Data for this exercise:
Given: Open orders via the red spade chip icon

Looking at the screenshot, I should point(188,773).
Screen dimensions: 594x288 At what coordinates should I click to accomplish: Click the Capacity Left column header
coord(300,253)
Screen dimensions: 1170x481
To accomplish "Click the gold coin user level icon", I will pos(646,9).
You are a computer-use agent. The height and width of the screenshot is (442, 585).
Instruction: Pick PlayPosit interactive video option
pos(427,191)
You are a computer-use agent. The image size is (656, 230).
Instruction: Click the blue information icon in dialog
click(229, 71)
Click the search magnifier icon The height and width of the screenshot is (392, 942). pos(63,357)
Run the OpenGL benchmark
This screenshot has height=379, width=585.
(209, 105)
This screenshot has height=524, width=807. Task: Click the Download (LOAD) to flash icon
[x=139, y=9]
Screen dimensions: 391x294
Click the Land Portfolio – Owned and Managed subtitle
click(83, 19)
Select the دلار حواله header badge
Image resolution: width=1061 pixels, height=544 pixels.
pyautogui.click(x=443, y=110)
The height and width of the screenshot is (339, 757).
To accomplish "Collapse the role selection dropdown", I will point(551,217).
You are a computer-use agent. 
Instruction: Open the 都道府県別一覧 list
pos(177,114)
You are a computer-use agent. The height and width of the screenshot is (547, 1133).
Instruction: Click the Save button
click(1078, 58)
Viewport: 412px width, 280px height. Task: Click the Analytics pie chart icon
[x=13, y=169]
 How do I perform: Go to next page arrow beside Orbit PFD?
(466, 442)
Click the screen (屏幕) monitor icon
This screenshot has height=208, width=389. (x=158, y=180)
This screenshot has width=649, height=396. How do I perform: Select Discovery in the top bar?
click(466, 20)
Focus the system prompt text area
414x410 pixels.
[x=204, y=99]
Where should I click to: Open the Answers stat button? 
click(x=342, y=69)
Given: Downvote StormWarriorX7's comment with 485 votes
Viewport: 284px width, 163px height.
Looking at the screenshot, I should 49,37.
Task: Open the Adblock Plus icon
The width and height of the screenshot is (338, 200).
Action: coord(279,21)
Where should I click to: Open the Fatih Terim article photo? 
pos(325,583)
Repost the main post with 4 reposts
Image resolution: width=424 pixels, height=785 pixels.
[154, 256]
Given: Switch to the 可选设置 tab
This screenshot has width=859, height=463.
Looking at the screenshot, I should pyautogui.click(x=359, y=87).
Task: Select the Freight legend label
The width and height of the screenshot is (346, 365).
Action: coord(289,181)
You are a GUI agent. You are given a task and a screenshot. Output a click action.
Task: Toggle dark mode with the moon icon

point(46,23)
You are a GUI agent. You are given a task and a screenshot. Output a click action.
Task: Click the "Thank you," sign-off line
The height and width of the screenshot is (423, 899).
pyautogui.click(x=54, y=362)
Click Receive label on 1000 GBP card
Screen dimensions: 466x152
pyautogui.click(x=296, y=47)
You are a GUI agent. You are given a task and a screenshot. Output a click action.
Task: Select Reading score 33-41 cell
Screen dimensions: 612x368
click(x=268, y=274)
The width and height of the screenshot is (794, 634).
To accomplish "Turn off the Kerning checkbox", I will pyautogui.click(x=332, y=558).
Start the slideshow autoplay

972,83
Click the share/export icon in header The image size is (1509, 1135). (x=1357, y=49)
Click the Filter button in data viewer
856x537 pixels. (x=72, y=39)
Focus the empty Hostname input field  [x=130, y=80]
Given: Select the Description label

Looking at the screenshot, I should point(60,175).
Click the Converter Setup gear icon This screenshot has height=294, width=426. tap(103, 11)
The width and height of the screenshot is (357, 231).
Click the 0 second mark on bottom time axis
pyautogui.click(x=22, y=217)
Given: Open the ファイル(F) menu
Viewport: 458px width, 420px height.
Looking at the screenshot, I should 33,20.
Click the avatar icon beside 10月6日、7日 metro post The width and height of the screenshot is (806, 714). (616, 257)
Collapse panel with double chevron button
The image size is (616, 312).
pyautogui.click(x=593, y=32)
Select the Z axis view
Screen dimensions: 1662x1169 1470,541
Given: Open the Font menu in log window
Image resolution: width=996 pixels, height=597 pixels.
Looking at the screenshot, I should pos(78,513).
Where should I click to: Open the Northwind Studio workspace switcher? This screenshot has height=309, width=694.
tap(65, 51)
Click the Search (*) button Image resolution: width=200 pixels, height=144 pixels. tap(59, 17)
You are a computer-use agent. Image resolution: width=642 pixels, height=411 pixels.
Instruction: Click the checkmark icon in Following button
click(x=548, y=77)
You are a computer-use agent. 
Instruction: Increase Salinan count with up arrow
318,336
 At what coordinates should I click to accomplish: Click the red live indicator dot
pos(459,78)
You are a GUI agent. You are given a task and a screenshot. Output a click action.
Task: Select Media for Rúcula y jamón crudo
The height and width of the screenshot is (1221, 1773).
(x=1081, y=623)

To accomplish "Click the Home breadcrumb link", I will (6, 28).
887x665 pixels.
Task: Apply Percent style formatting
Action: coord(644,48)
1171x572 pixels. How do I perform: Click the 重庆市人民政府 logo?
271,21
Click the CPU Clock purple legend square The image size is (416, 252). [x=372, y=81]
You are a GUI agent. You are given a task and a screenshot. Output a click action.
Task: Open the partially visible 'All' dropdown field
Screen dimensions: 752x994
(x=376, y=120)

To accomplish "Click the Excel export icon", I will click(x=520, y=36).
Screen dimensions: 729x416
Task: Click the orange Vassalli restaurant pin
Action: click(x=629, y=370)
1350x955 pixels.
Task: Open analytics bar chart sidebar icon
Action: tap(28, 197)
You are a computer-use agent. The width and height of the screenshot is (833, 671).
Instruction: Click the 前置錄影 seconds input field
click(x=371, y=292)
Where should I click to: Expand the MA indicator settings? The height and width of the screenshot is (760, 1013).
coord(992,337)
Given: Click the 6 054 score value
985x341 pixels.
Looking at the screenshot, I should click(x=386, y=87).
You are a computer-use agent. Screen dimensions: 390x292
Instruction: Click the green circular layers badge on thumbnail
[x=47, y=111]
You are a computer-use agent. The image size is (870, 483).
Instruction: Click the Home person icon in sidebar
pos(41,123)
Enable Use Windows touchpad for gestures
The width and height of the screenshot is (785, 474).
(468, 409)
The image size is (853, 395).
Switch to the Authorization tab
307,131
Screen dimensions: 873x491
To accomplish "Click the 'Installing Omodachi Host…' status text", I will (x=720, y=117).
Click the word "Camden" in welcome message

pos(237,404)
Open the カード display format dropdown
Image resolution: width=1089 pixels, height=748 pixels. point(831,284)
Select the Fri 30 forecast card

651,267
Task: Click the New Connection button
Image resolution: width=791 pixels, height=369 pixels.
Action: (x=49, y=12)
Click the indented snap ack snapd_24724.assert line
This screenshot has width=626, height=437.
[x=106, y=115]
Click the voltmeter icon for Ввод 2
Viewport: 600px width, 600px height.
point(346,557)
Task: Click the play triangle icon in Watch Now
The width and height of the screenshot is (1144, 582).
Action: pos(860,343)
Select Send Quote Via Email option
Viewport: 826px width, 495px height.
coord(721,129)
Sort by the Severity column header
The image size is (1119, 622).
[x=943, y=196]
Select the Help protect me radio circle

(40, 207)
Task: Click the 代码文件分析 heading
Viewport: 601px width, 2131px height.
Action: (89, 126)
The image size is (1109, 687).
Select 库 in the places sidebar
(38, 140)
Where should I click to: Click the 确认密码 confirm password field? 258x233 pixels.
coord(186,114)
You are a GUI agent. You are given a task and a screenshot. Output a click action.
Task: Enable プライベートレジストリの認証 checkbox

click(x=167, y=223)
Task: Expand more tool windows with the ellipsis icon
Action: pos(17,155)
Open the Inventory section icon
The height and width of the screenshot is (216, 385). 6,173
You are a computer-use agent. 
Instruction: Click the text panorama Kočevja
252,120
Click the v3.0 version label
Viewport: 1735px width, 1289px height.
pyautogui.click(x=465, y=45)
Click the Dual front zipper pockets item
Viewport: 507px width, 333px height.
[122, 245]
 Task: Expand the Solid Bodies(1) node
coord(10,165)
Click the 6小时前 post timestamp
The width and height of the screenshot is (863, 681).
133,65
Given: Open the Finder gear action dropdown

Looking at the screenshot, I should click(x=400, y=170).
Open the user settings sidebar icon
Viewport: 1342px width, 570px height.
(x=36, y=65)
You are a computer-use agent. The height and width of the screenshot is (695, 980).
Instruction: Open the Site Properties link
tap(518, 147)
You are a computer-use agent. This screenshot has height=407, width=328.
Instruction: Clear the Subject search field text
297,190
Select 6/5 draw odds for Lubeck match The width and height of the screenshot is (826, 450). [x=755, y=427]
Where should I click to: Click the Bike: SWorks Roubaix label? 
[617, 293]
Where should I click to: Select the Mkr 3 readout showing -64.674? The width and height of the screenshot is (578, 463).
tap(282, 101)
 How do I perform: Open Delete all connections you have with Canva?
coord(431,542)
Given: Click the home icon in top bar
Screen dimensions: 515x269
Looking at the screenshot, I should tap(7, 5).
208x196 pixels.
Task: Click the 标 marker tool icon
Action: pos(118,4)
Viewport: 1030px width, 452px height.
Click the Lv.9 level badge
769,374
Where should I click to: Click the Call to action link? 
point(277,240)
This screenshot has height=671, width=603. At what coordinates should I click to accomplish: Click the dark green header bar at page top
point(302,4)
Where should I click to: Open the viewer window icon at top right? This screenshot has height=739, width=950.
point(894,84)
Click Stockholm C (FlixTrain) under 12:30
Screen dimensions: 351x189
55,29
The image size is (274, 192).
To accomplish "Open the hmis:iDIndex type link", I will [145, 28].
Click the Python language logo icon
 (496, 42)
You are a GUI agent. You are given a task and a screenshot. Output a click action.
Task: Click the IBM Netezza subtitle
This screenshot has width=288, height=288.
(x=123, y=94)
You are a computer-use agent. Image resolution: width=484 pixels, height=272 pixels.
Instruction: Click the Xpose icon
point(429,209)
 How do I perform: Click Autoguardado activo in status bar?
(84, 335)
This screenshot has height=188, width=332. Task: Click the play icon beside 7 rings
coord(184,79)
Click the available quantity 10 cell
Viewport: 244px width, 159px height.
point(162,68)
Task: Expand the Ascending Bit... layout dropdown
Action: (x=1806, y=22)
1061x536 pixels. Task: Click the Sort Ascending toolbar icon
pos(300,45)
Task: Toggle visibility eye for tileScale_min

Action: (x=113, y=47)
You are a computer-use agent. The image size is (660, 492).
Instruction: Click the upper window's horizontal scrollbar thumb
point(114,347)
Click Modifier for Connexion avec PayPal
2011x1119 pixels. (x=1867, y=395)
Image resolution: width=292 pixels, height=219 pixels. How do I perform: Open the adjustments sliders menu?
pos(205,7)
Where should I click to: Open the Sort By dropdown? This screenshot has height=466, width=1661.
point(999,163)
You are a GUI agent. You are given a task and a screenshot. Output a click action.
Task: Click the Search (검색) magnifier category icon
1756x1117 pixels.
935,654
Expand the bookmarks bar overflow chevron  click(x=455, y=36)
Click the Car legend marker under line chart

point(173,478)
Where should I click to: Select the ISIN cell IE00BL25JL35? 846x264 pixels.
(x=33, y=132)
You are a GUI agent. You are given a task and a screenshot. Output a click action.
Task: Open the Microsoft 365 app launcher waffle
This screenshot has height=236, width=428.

Written request: Pick out every line of the listing above that contains the string "size", and copy each of those lines in full.

Exercise answer:
You are a computer-use agent. The image size is (656, 230).
Click the share/export icon in header The image size is (1509, 1135). (x=1357, y=49)
The image size is (616, 312).
Click the CPU Clock purple legend square The image size is (416, 252). [x=372, y=81]
You are a computer-use agent. The image size is (870, 483).
The image size is (853, 395).
The image size is (1119, 622).
The image size is (1109, 687).
The image size is (274, 192).
You are a computer-use agent. The image size is (660, 492).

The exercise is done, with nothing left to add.